In 2024, he founded The International AI in Ophthalmology Society. This organization aims to integrate healthcare professionals and computer scientists to share key initiatives, scientific knowledge, and practical applications of AI in ophthalmology. It also seeks to support legal regulations ensuring the responsible implementation of AI in healthcare.

== Non-academic activity ==
In the years 1998–2001, he was the deputy mayor of Poznań for health and social care; in the years 2002–2006, he was also the chair of the Health and Social Policy Commission in the Poznań City Council.
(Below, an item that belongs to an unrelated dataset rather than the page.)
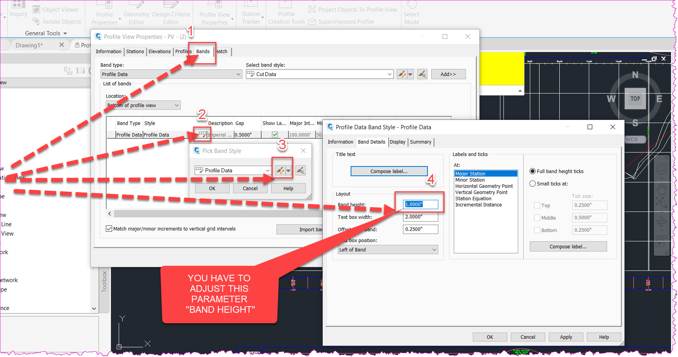This screenshot has height=357, width=678.
Task: Click Apply in the Band Style dialog
Action: pos(566,337)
He is the founder of the "Familijny Poznań" foundation (now — "Nationwide Education Operator") (est. 2001) as well as the "Ophthalmology 21" Foundation for the Development of Ophthalmology (est. 2012).

== Awards and honors ==
Brown and Silver Cross of Merit and the Order of Polonia Restituta Knight's Cross (2014).

In 2020 as the only Polish ophthalmologist he was included in TOP 2% ranking of world-best scientists prepared by Stanford University for 2019. In 2024, he was once again included on this list as one of the most influential researchers worldwide.

In 2021, he was ranked in Expertscape worldwide ranking: No 1 in cataract field and No 1 in cataract extraction field.

In 2021 (during American Academy of Ophthalmology conference) he received the "Founders' Award" of the International Society of Refractive Surgery (ISRS).

In 2022 awarded the Officer's Cross of the Order of Polonia Restituta by the President of Poland.

In 2022, he was elected a member of the Academia Europaea.

In 2024 (for the period up to 2022), he was included in the ScholarGPS ranking as one of the top 0.05% of scientists with the greatest impact on global scientific development. He was ranked as the highest-ranking Polish researcher in ophthalmology and secured 3rd place worldwide in his specialization—cataract treatment. Among all fields of medicine, he ranked 2nd among Polish researchers.

In 2024 and in 2025, he was featured on the prestigious The Ophthalmologist Power List, which highlights the most influential ophthalmologists globally.